Dump multiple JSON Lines Files into an Archive (ZIP or TAR) incrementally

  • Support ZIP or TAR archives, including compressed TAR archives (e.g., .tar.gz, .tar.bz2, .tar.xz).
  • Support for both compressed and uncompressed .jsonl files inside the archive. (e.g., *.jsonl.gz or *.jsonl.bz2 or *.jsonl.xz).
  • Optional custom serialization and opener callbacks for advanced use cases.

Warning

If the given archive already exists on the given path, it will be overwritten.

Note

  • Paths provided in the items_by_relpath argument must be relative.
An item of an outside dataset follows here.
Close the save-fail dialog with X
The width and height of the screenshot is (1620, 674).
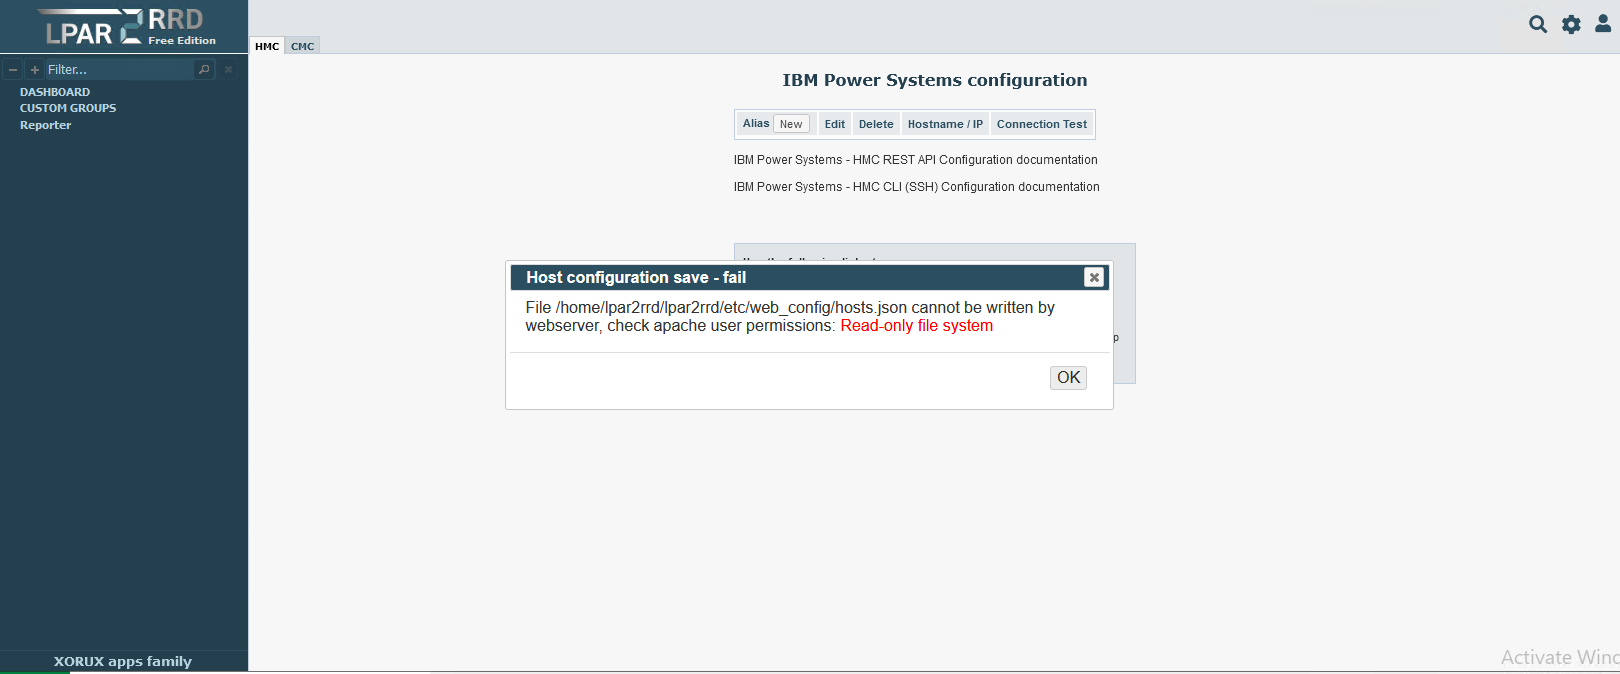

Absolute paths are not allowed and will raise an error.
  • If items_by_relpath contains multiple items for the same path, they will be appended to the corresponding file within the archive.

Example usage:

import jsonl

data = [
    # this will create a new file1.jsonl in the archive
    ("file1.jsonl", [{"name": "Alice", "age": 30}, {"name": "Bob", "age": 25}]),
    # this will create a new file1.jsonl.gz in the archive
    ("path/to/file2.jsonl.gz", [{"name": "Charlie", "age": 35}, {"name": "David", "age": 40}]),
    # this will append to the file1.jsonl
    ("file1.jsonl", [{"name": "Eve", "age": 28}]),
]
jsonl.dump_archive("my_archive.zip", data)